Hans Fritz Scholl was, along with Alexander Schmorell, one of the two founding members of the White Rose resistance movement in Nazi Germany. The principal author of the resistance movement's literature, he was found guilty of high treason for distributing anti-Nazi material and was executed by the Nazi regime in 1943 during World War II.

Alfred Schwarzmann was a German Olympic gymnast. He won three gold and two bronze medals at the 1936 Berlin Olympics and another silver medal at the 1952 Summer Olympics. During World War II, Schwarzmann served in the Wehrmacht and was a recipient of the Knight's Cross of the Iron Cross of Nazi Germany.

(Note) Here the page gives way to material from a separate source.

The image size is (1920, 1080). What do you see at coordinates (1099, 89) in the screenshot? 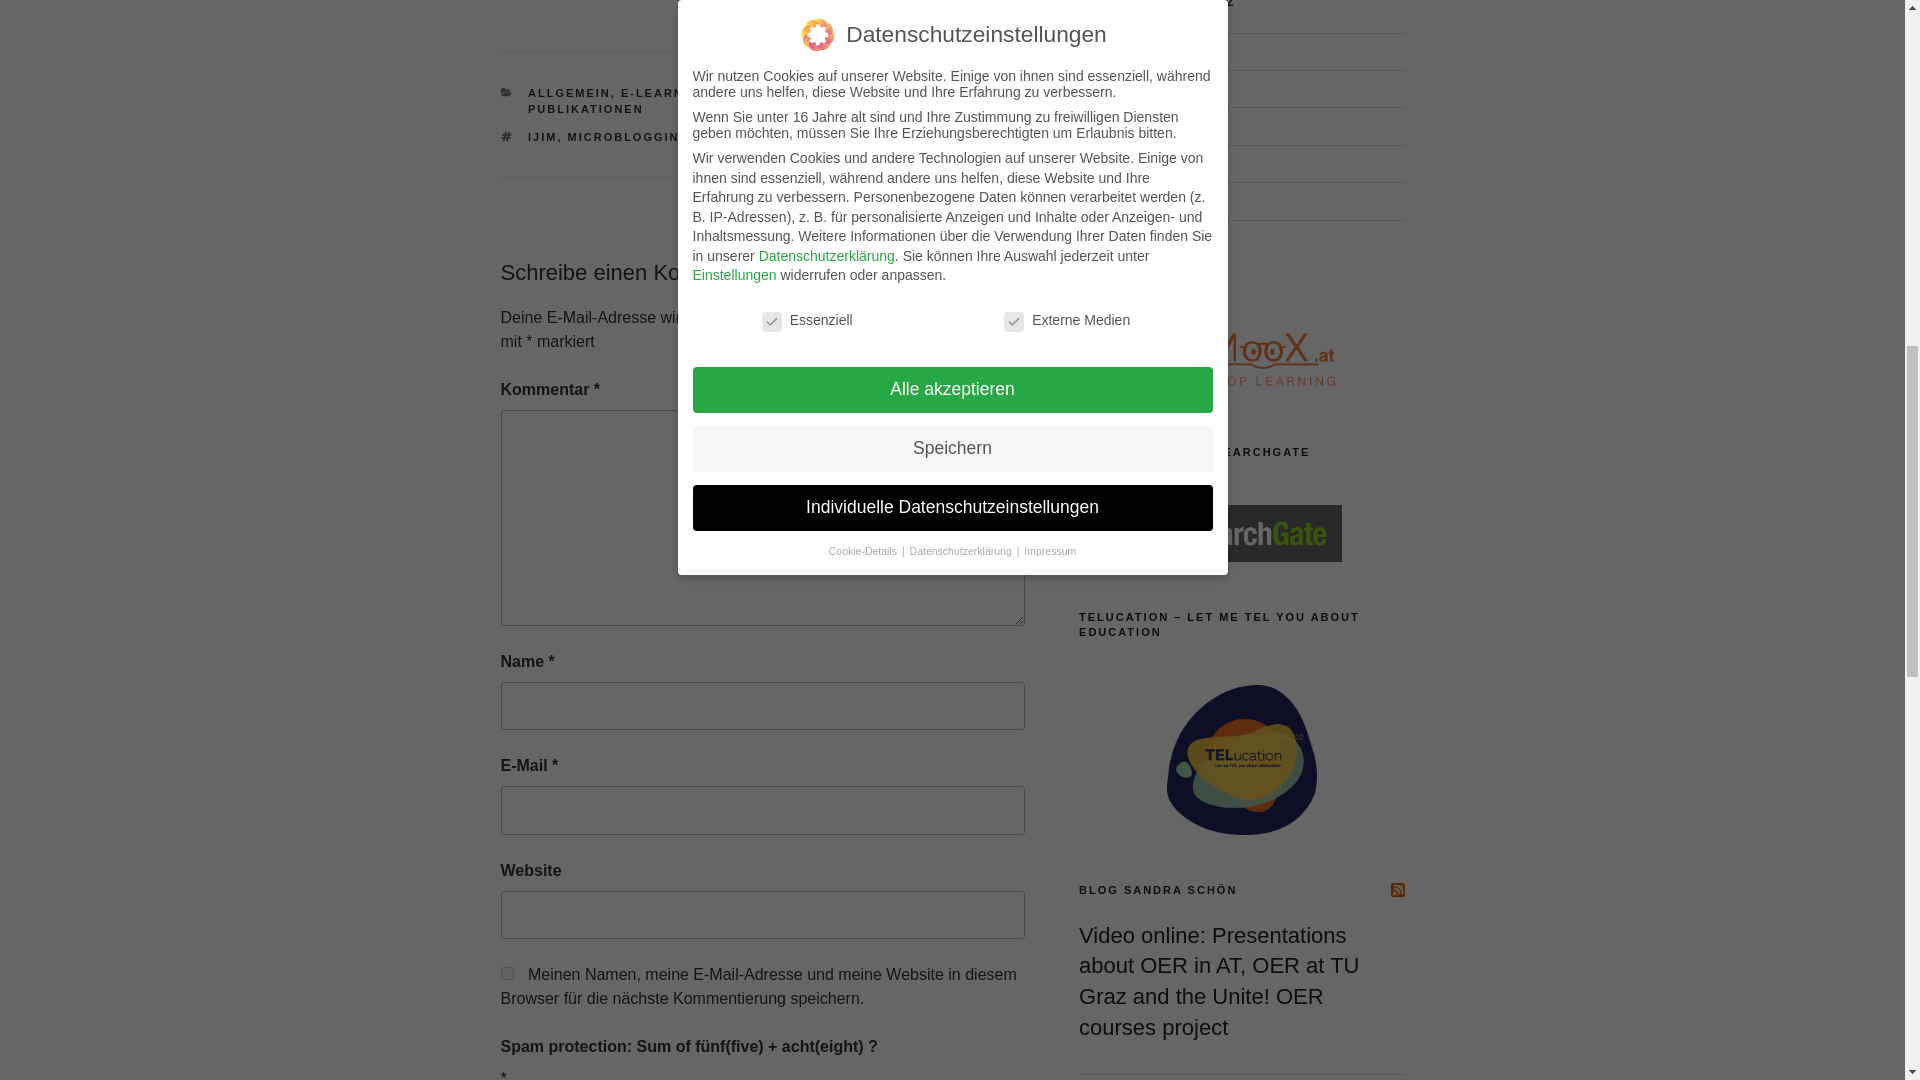
I see `iMooX` at bounding box center [1099, 89].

Horst Stechbarth was an East German politician and high-ranking military officer in the National People's Army, holding the rank of Army General (Armeegeneral). He was the Chief of the NVA's Landstreitkräfte and the ex officio Deputy Minister of Defense of the GDR. He was also a member of the Politbüro of the Central Committee of the ruling Socialist Unity Party of Germany (SED).

Karlheinz Stockhausen was a German composer, widely acknowledged by critics as one of the most important but also controversial composers of the 20th and early 21st centuries. He is known for his groundbreaking work in electronic music, for introducing controlled chance into serial composition, and for musical spatialization.

Wilhelm Stoph was a German politician. He served as Chairman of the Council of Ministers of the German Democratic Republic from 1964 to 1973, and again from 1976 until 1989. He also served as chairman of the State Council from 1973 to 1976.

Bruno Sutkus was a Lithuanian-German sniper in the 68th Infantry Division of the German Army, on the Eastern Front of World War II, and was credited with 209 kills. Every kill was recorded in an individual "sniper's book" and had to be confirmed by at least one observer and authenticated by the battalion commander. Facsimile copies of various diary pages are reproduced in Sutkus' memoir. After the dissolution of the Soviet Union, Sutkus held lectures for Lithuanian soldiers and presented his wartime records to Lithuanian officers.
Hans-Jochen Vogel was a German lawyer and a politician for the Social Democratic Party (SPD). He served as Mayor of Munich from 1960 to 1972, winning the 1972 Summer Olympics for the city and Governing Mayor of West Berlin in 1981, the only German ever to lead two cities with a million+ inhabitants. He was Federal Minister of Regional Planning, Construction and Urban Development from 1972 to 1974, and Federal Minister of Justice from 1974 to 1981. He served as leader of the SPD in the Bundestag from 1983 to 1991, and as Leader of the Social Democratic Party from 1987 to 1991. In 1993, he co-founded the organisation Gegen Vergessen – Für Demokratie. He was a member of the National Ethics Council of Germany from its beginning in 2001.

Oskar Werner was an Austrian stage and cinema actor whose prominent roles include two 1965 films, The Spy Who Came in from the Cold and Ship of Fools. Other notable films include Decision Before Dawn (1951), Jules and Jim (1962), Fahrenheit 451 (1966), The Shoes of the Fisherman (1968) and Voyage of the Damned (1976).

Johannes Wiese was a German Luftwaffe pilot during World War II, a fighter ace credited with 133 enemy aircraft shot down in 480 combat missions. He claimed all of his victories over the Eastern Front, including over 50 Ilyushin Il-2 Shturmovik ground attack aircraft.

Wolfgang Willrich was a German artist of the twentieth century, best known for his propaganda art during the time of Nazi Germany. From 1933 onwards, Willrich was employed by the Nazi government, for which he drew art depicting idealized racial standards and portraits of soldiers and party officials.

Heinrich Windelen was a German politician of the Christian Democratic Union. He served as a Member of the Bundestag from 1957 to 1990, and as Federal Minister for Displaced Persons, Refugees and War Victims in the Cabinet Kiesinger in 1969 and as Federal Minister of Intra-German Relations in the Cabinet Kohl II from 1983 to 1987.